There is no reasonable thing we can base the expectation as the exact same device with a different cpu revision could support watchpoints just fine, so we could just define the list of these tests externally (in this case, I would probably annotate them with the watchpoint category and then do the skips based on categories instead).

Tangential: most chips I've worked on that had hardware watchpoint support had an instruction that could be called to find out if such a feature exists. I think ARM does this. I would think we could expose an API that says whether watchpoints are supported or not, and use that info in LLDB and the test suite to enable or disable them.

I believe that PTRACE_GETHBPREGS with a value of 0 returns the hardware stoppoint info on arm, and the byte representing the number of available hardware watchpoints will be 0 if they aren't supported. Not sure if there's a simpler way.

Ok. Barring objections from anyone else, I'll merge this later on today then, with the understanding that if it causes issues like the ones you describe, it should be reverted.

As long as the only way you can specify the black-list is explicitly on the command line, I think this is fine. There should never be implicit searches for a backlist file. You must have to supply it each time you run the testsuite. That way somebody would have to willfully decide not to run the full testsuite on their patch, and that's a human not a tech problem, since they could just as well check it in with failures they are ignoring, and not need this fancy mechanism...

This revision was automatically updated to reflect the committed changes.

There is no reasonable thing we can base the expectation as the exact same device with a different cpu revision could support watchpoints just fine, so we could just define the list of these tests externally (in this case, I would probably annotate them with the watchpoint category and then do the skips based on categories instead).

Tangential: most chips I've worked on that had hardware watchpoint support had an instruction that could be called to find out if such a feature exists. I think ARM does this. I would think we could expose an API that says whether watchpoints are supported or not, and use that info in LLDB and the test suite to enable or disable them.

I believe that PTRACE_GETHBPREGS with a value of 0 returns the hardware stoppoint info on arm, and the byte representing the number of available hardware watchpoints will be 0 if they aren't supported. Not sure if there's a simpler way.
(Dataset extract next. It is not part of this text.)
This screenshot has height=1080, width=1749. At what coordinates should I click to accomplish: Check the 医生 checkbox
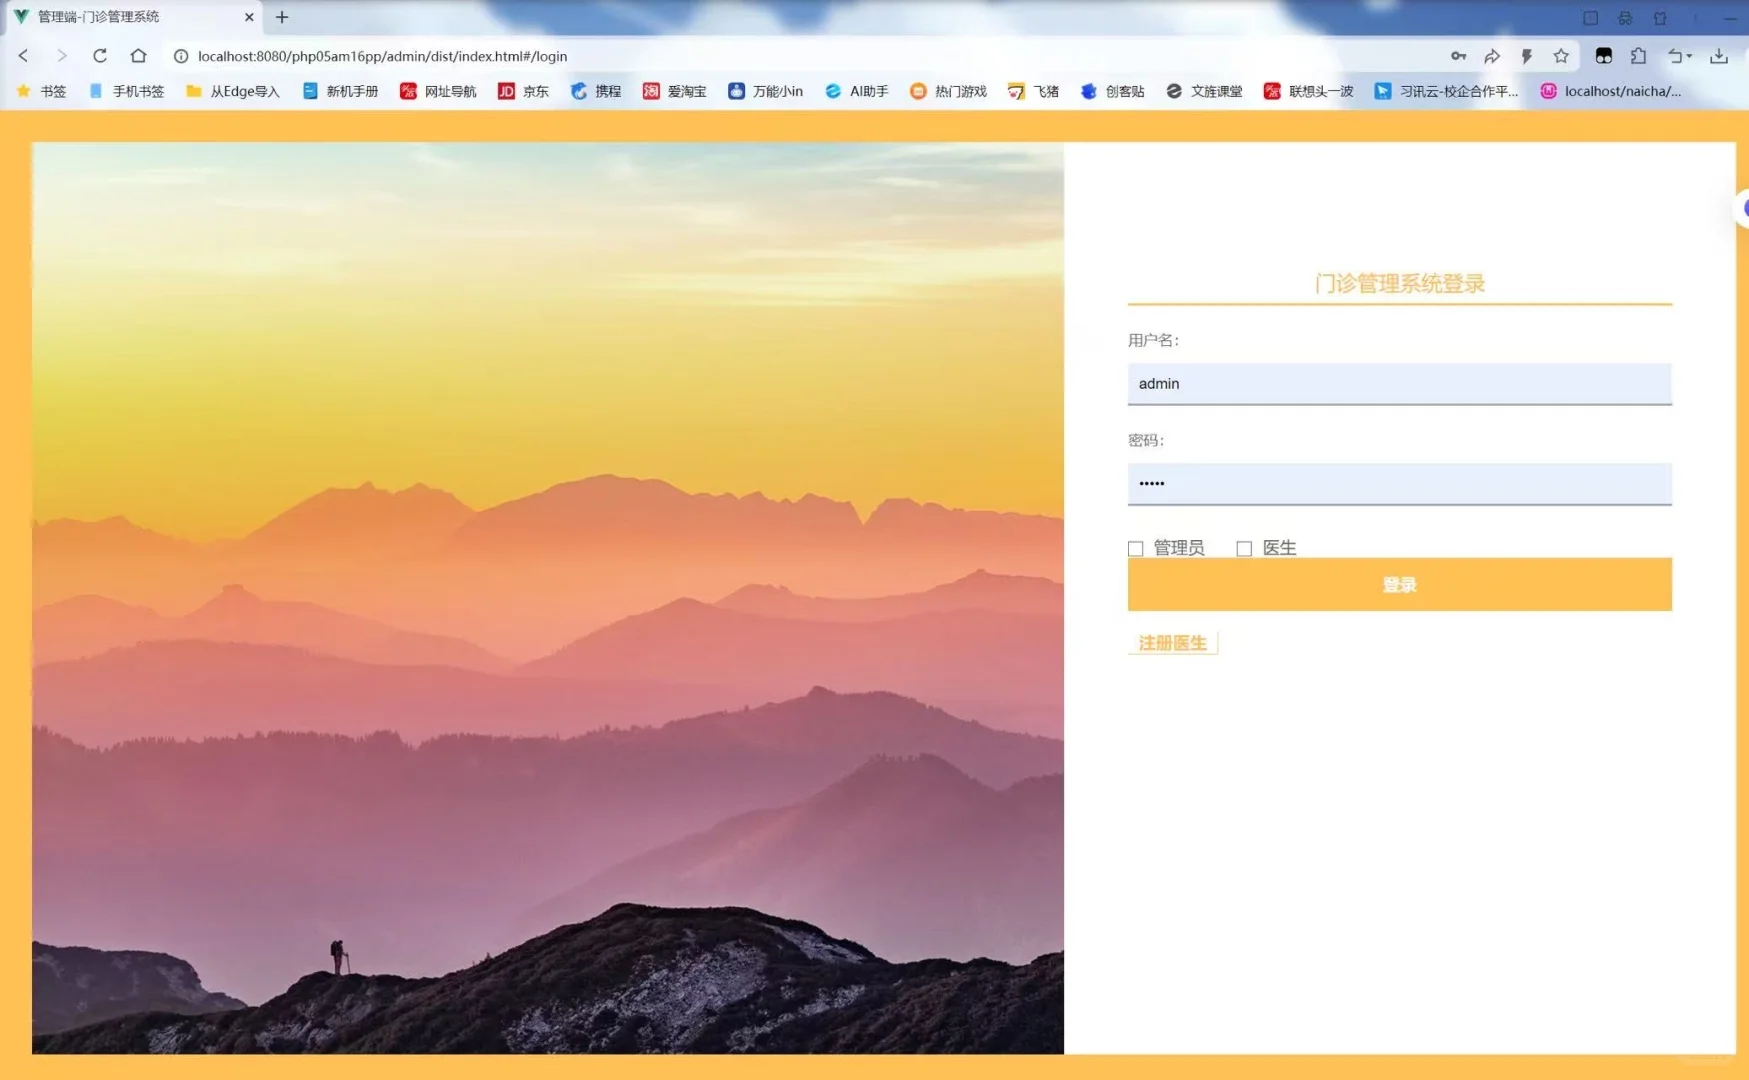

It's a bit trickier than that. In some cases that call will still return non-zero as the number of supported watchpoints, but the "watchpoint size" field will be zero, and it will still mean that watchpoints don't work. This is probably a kernel bug, though it is pretty easy to work around. The more boring part would be plumbing that information all the way to the test suite - Nothing that can't be done, it's just a bit laborious, so I haven't done that yet.